Hartford contends that if North Carolina law applies it is not liable under the terms of the policy. The policy says:

The company will pay on behalf of the insured ultimate net loss in excess of the total applicable limit ... of underlying insurance ... because of bodily injury, personal injury, property damage or advertising injury....

....

When used in reference to this insurance ...:

"bodily injury" means bodily injury, sickness or disease sustained by any person which occurs during the policy period;

....

"damages" do not include fines or penalties ...;

....

"ultimate net loss" means all sums which the insured and his or her insurers shall become legally obligated to pay as damages....

Hartford contends that the policy does not cover losses by the plaintiff for punitive damages. It says this is so because the policy insures for loss for "bodily injury, personal injury, property damage or advertising injury" and punitive damages in this case were not awarded for any of the injuries. Hartford argues that compensatory damages were awarded for the damages for bodily injury but punitive damages were not. It says the punitive damages were awarded for the bad conduct of the plaintiff's agent and not for damages for bodily injury. Hartford distinguishes Mazza v. Medical Mut. Ins. Co., 311 N.C. 621, 319 S.E.2d 217 (1984), a medical malpractice case in which we held the insurance carrier was liable for punitive damages awarded against the defendant on the ground that in Mazza the policy provided coverage for all damages, which would include punitive damages. There is no such coverage in this case, says Hartford.

We hold that the policy in this case covers liability for punitive damages. If compensatory or nominal damages for bodily injury had not been recoverable by the personal representatives of the two estates in this case, the plaintiff could not have recovered punitive damages. Hawkins v. Hawkins, 331 N.C. 743, 417 S.E.2d 447 (1992). Punitive damages were recovered because of the recovery for bodily injuries to the deceased persons. This recovery is covered by the policy.

Hartford next contends that punitive damages are penalties and thus not covered by the policy which defines damages as not to include "fines or penalties." Hartford relies on Allred v. Graves, 261 N.C. 31, 134 S.E.2d 186 (1964), to argue that punitive damages are penal in nature and should be construed as a penalty.

We do not believe Allred is authority for this case. In Allred, the plaintiff sued the defendants for assault and battery and prayed for punitive damages. The question before this Court was whether the privilege against self incrimination prevented the plaintiff from examining the defendants before trial. We said that "penalty is an elastic term with many different shades of meaning." Id. at 38, 134 S.E.2d at 192. We held that for purposes of exercising the privilege against self incrimination in that case, in which the defendants would be subject to arrest and bail if punitive damages were awarded, the defendants could not be examined before trial. The references to the definition of a penalty in a case involving the privilege against self incrimination are not authority for this case.
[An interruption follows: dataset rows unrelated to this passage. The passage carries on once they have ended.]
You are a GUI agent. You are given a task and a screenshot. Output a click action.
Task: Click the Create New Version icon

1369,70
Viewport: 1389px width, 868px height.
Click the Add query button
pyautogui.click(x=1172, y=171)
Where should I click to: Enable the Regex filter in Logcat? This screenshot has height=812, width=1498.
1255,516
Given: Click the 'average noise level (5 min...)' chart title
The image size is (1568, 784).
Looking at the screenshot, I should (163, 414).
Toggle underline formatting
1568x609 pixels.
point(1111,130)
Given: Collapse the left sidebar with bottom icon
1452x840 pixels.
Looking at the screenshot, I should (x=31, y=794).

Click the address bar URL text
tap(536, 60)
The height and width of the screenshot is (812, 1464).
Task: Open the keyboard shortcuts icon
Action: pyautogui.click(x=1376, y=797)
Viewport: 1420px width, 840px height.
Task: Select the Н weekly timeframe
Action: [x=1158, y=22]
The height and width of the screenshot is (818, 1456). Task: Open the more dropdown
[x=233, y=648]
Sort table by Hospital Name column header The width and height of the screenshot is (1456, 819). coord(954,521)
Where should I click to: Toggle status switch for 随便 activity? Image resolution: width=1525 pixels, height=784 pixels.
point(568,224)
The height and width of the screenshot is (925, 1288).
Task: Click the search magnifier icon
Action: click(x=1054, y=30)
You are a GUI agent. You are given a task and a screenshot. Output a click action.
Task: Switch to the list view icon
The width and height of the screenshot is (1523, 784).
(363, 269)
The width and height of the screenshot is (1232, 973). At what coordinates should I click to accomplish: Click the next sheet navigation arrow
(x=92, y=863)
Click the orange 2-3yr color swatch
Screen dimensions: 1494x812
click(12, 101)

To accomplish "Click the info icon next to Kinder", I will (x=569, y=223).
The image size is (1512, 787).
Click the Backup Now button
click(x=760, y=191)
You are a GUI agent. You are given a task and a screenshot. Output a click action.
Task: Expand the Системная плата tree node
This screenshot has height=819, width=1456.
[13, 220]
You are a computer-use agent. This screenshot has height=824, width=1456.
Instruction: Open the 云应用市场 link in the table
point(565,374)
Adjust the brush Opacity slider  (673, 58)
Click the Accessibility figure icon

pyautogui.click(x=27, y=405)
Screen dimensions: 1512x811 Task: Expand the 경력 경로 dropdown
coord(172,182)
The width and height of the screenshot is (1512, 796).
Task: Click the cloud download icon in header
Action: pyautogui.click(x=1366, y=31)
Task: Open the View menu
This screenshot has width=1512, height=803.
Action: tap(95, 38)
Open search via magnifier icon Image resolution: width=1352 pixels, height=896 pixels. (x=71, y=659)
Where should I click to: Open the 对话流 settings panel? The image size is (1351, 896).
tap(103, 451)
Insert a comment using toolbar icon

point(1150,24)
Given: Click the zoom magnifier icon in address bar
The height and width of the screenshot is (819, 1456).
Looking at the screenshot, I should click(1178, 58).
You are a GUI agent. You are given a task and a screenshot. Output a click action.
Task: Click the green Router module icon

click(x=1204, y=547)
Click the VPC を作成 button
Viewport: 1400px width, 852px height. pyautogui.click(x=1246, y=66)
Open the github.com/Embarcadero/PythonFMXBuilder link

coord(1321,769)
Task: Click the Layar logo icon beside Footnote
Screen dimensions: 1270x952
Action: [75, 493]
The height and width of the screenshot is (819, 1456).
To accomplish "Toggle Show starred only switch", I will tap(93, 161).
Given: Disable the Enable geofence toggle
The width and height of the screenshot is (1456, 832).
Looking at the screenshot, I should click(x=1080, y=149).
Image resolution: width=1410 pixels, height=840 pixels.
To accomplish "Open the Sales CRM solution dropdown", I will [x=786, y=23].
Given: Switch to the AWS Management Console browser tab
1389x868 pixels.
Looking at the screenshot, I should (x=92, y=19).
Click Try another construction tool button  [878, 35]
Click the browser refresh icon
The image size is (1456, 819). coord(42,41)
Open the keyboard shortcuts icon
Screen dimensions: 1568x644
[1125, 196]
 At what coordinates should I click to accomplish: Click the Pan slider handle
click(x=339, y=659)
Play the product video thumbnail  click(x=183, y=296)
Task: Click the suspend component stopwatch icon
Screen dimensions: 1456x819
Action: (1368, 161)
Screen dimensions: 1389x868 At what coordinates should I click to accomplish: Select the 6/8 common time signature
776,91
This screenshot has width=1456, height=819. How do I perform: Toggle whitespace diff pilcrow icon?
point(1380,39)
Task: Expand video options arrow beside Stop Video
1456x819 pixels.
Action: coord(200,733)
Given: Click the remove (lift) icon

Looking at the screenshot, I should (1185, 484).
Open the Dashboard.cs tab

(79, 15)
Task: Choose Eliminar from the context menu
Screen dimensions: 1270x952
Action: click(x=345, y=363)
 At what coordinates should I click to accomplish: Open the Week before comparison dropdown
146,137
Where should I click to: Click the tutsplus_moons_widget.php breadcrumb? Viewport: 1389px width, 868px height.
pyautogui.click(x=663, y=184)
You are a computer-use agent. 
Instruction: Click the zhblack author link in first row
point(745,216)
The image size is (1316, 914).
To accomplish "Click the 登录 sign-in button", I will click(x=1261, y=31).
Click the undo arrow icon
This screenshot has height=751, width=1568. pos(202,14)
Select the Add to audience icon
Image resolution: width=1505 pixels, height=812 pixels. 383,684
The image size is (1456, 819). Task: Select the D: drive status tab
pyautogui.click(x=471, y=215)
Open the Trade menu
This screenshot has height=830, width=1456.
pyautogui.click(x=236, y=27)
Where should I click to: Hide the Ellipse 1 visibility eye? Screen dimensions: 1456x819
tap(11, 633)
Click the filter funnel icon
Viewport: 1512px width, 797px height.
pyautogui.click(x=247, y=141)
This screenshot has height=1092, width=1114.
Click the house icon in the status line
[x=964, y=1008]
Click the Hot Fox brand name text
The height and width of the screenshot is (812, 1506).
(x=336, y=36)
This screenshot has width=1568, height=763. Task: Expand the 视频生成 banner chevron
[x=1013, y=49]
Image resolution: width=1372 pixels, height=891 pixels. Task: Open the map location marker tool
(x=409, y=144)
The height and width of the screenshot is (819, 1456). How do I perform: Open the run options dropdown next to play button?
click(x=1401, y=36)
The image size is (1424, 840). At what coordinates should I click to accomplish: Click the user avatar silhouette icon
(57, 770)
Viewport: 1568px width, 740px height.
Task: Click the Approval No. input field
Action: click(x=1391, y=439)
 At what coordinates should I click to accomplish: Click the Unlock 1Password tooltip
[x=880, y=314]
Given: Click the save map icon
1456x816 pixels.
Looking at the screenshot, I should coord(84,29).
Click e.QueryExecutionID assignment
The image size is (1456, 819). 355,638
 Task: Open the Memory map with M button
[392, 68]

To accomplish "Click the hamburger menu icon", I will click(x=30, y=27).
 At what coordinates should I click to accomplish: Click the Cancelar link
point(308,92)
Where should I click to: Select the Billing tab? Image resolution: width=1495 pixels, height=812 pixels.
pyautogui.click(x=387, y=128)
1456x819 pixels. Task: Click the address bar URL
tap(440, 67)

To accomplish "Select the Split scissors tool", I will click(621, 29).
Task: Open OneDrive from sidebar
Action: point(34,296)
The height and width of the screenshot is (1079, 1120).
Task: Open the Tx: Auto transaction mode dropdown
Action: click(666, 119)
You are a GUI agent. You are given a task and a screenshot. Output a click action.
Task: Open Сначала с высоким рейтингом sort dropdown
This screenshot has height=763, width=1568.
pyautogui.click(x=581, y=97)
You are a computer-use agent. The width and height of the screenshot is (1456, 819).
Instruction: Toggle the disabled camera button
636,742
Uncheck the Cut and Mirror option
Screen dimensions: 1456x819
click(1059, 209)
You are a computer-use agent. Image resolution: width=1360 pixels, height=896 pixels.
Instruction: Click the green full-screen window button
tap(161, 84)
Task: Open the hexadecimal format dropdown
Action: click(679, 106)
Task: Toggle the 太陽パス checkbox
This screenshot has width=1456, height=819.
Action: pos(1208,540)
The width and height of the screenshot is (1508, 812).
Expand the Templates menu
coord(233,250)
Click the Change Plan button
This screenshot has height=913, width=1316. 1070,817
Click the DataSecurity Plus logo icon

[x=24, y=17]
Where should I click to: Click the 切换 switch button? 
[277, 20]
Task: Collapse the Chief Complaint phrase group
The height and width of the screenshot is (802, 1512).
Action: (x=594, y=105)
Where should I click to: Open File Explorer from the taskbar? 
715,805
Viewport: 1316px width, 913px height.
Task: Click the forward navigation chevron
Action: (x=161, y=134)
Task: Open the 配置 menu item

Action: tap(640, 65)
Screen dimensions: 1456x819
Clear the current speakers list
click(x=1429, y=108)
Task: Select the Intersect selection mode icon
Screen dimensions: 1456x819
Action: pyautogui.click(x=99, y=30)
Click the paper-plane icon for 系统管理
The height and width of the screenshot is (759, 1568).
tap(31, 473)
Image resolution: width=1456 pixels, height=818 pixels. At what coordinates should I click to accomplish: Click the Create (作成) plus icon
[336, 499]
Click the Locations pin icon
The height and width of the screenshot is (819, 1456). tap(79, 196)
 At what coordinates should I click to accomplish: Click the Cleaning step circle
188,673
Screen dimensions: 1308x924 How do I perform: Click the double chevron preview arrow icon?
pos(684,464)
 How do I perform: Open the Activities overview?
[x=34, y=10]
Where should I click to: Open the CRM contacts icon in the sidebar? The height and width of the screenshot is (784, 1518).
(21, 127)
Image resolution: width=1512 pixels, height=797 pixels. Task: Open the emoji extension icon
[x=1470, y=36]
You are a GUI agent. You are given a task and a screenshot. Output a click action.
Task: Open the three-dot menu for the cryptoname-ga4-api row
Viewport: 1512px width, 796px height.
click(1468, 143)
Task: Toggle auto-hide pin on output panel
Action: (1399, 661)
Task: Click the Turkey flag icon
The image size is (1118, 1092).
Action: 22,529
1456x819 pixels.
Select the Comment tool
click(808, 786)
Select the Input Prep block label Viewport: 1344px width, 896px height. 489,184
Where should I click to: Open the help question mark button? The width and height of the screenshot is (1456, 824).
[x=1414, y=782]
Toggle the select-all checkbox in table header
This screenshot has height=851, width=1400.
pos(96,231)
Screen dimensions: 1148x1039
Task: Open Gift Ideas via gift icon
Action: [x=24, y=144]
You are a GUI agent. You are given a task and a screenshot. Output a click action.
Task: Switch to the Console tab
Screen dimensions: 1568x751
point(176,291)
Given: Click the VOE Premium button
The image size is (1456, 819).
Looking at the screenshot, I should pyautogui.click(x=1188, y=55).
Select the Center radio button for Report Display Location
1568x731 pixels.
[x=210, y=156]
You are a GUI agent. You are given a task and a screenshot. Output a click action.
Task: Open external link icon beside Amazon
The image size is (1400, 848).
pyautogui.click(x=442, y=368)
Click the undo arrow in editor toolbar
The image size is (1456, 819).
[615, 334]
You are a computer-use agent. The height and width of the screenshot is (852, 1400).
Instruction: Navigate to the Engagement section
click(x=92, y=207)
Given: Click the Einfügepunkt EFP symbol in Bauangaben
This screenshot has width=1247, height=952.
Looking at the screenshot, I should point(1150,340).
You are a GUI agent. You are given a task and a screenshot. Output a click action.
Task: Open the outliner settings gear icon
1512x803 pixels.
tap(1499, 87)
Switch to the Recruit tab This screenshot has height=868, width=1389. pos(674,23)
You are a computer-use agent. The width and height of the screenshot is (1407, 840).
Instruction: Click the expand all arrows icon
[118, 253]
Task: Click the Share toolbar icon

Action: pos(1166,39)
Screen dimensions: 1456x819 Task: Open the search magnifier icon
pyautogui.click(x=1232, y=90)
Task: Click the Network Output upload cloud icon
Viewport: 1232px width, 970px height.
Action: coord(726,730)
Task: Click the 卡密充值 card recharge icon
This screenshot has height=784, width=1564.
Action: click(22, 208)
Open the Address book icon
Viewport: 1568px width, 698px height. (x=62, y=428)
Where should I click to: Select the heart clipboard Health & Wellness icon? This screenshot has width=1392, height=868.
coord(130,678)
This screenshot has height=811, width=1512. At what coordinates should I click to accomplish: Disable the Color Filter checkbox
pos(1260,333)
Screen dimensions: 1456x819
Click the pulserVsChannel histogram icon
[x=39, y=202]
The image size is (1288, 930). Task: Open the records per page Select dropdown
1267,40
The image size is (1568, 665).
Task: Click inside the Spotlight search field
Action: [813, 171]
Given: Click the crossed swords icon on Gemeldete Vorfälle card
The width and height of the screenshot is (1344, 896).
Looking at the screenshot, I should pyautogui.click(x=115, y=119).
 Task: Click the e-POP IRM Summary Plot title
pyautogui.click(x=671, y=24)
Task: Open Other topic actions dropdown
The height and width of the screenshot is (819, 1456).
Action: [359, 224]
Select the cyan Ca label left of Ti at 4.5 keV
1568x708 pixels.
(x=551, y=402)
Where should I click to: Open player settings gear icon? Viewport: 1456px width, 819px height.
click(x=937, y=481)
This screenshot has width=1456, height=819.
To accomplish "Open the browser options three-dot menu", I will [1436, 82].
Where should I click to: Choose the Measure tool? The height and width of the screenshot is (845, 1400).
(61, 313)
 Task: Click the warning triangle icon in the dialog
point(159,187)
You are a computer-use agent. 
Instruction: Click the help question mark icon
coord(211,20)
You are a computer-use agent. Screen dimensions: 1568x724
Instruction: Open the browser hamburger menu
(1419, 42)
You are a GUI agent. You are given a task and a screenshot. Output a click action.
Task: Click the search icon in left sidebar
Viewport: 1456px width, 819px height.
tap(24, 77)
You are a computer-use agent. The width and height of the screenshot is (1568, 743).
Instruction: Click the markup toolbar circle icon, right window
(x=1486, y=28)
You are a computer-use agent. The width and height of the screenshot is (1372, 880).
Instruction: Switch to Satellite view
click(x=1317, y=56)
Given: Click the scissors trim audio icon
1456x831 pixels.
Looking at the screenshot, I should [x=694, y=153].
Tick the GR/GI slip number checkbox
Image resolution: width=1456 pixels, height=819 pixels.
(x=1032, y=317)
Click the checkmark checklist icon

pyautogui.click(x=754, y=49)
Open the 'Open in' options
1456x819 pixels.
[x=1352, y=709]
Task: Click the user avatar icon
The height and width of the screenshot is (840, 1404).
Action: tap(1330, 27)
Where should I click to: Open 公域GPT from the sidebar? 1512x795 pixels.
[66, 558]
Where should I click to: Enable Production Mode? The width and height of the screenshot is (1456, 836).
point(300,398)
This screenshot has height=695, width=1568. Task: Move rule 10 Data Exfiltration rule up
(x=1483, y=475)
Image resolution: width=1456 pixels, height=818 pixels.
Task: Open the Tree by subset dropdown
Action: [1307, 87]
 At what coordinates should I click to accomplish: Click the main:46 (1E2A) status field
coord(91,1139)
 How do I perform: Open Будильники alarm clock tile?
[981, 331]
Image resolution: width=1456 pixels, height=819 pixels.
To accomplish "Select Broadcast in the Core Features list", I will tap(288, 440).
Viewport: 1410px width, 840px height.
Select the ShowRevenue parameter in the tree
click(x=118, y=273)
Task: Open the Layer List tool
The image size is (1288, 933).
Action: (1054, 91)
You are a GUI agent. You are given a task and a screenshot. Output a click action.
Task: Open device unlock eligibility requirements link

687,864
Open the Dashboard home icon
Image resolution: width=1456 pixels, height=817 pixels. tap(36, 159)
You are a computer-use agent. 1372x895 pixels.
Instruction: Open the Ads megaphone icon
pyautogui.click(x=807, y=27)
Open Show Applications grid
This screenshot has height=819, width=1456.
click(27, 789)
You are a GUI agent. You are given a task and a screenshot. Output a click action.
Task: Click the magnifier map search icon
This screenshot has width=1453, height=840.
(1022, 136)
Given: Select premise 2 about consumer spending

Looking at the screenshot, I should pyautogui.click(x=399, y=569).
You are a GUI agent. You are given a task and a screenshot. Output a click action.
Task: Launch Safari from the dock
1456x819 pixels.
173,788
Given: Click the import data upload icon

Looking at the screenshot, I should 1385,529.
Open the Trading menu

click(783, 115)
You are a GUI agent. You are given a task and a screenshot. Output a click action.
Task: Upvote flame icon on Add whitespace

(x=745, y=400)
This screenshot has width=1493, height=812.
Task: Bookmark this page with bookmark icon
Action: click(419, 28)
We agree with the Court of Appeals that "penalty" as used in the policy is at best ambiguous. This being so, we must interpret it against the insurer who wrote the policy. Trust Co. v. Insurance Co., 276 N.C. 348, 172 S.E.2d 518 (1970). It takes some construing of the word "penalty" to hold that it includes punitive damages. This we cannot do.

For the reasons stated in this opinion, we affirm the Court of Appeals.

AFFIRMED.

MEYER, Justice, dissenting.

Contrary to the majority, I conclude that N.C.G.S. § 58-3-1 does not control the choice of law question here. Rather, I believe that the traditional rule of lex loci contractus applies, and thus, California law is the correct law to be applied in this case. Assuming arguendo, however, that North Carolina law is the correct choice, I conclude that the language of the policy does not cover awards of punitive damages, as the policy was limited to damages "because of bodily injury" and excludes "fines and penalties" from recovery. I therefore dissent.